In general, if we have R a UFD and if we have a solution b to

$$a_nX^n+...+a_1X+a_0=0[/itex], then $$b(a_nb^{n-1}+...+a_1=-a_0$$ so any solution in R must divide a0. The only problem with your method is how you can be certain that $\pm\sqrt{2}$ are the only numbers dividing $\pm\sqrt{2}$$? This is not true. For example [itex]\mathbb{Z}[\sqrt{-5}]$ is not a UFD. So you'll still have some more things to check to see if $\mathbb{Z}[\sqrt{2}]$ is actually a UFD...

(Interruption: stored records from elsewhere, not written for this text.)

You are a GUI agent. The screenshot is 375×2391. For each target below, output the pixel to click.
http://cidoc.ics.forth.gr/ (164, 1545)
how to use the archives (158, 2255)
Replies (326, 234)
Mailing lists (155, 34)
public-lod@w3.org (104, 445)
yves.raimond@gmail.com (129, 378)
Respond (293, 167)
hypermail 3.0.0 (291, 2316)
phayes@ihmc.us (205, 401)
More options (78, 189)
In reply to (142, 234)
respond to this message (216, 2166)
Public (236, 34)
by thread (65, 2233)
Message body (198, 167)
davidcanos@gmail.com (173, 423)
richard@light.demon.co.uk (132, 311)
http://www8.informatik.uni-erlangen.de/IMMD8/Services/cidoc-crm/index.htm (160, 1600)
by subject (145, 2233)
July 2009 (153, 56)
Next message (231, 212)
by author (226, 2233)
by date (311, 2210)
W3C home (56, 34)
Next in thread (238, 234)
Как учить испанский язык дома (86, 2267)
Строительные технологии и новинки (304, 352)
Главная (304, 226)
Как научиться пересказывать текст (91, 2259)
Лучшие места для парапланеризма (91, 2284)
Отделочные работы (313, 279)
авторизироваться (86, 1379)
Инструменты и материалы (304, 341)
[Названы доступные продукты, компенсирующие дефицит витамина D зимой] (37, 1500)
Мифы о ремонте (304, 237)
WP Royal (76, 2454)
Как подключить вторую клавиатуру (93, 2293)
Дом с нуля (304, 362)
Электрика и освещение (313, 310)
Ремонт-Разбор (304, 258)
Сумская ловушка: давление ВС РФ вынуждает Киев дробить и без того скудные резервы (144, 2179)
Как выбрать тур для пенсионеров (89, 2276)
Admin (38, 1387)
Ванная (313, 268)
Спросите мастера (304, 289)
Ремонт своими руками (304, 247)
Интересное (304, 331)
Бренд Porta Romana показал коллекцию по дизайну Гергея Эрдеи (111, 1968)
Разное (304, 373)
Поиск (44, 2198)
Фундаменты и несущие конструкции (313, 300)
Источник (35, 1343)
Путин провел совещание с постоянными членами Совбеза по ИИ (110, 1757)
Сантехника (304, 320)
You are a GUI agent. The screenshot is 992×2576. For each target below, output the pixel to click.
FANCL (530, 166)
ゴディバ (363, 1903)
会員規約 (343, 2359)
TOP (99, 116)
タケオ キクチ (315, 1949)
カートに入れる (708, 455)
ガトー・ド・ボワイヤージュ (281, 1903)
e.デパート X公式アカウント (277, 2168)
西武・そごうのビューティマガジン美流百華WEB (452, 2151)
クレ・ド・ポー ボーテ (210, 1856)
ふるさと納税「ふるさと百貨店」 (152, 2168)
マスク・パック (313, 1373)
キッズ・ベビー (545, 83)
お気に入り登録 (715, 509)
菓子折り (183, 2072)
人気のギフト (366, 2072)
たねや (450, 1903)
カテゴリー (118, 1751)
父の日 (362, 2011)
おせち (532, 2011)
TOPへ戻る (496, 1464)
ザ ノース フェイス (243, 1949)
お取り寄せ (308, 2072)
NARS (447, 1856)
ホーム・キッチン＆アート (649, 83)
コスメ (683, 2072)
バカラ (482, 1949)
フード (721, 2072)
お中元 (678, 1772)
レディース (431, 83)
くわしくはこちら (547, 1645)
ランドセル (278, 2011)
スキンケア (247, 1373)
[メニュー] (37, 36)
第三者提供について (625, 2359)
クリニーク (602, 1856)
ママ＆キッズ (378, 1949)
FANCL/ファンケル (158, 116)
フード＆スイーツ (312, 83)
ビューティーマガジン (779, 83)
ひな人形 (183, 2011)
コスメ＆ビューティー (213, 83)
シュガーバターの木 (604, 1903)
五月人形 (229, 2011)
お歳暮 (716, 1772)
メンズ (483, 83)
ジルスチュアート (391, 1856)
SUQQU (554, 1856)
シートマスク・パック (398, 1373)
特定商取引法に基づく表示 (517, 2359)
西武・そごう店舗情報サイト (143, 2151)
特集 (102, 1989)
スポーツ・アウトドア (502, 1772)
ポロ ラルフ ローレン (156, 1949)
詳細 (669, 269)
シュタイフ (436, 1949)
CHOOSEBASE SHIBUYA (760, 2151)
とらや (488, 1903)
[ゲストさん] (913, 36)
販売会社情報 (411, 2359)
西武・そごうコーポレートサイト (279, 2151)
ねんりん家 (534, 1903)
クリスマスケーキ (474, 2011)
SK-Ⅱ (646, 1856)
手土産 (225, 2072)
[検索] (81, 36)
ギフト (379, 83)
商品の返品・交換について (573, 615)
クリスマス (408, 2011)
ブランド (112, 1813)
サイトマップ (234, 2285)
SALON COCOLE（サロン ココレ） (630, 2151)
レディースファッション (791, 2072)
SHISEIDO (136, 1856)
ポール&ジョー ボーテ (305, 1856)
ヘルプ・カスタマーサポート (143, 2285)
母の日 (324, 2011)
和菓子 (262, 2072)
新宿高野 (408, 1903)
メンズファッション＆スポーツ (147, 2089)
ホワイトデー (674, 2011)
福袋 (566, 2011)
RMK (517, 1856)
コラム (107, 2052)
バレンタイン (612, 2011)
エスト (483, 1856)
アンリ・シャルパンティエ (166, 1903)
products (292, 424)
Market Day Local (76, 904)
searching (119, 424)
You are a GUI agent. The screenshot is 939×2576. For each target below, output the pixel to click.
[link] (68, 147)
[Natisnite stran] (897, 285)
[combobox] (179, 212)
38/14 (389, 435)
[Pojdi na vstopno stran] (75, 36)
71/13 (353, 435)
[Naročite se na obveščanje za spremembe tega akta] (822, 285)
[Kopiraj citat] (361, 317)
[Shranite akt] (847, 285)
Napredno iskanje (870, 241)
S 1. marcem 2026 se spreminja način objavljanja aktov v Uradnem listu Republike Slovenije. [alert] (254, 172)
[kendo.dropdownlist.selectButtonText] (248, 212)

Also, you should consider Eisenstein's criterion, which is a really handy tool to decide divisibility. You'll only need to know the primes in $\mathbb{Z}[\sqrt{2}]$ to be able to apply it.

3. Jul 21, 2011

### Kreizhn

I guess that I was perhaps a little sloppy here. Indeed, $\pm 1$ should also divide it, but they clearly don't work. Anyway, to be more complete, if $\alpha = a + b\sqrt 2$ and we give the norm $N(\alpha) = a^2 - 2b^2$ then if $p \big| \sqrt{2}$ then $N(p) \big| N(\sqrt2) = -2$, so $N(p) = \pm 1, \pm 2$. But then I need to go into Pell's equation and so maybe that's not the best way of doing this.

Ah yes, I actually knew this. Don't know why that must have slipped my mind.

How can one determine these primes? The easiest case here would be to use $\sqrt 2$ assuming it's prime. Assuming that I use the fact that $\mathbb Z[\sqrt2]$ is a UFD, this amounts to showing that $\sqrt2$ is irreducible. But then arne't we back to Pell's equation?

4. Jul 21, 2011

### micromass

Staff Emeritus
So it by brute force. Say that

$$(a+b\sqrt{2})(c+d\sqrt{2})=\sqrt{2}$$

We can assume gcd(a,b)=1 and gcd(c,d)=1. Then we have

$$ac+2bd=0~\text{and}~bc+ad=1$$

The first equation gives us ac=2bd. Since gdc(c,d)=1, we obtain that c divides 2b.
However, when multiplying the second equation by c, we get that

$$c=bc^2+acd=b(c^2+2d)$$

so b divides c. Thus $c=\pm b$ or $c=\pm 2b$. In the same fashion $a=\pm d$ or $a=\pm 2d$. Use this information to finally obtain that only +/- 1 or $\pm \sqrt{2}$ can be the divisors.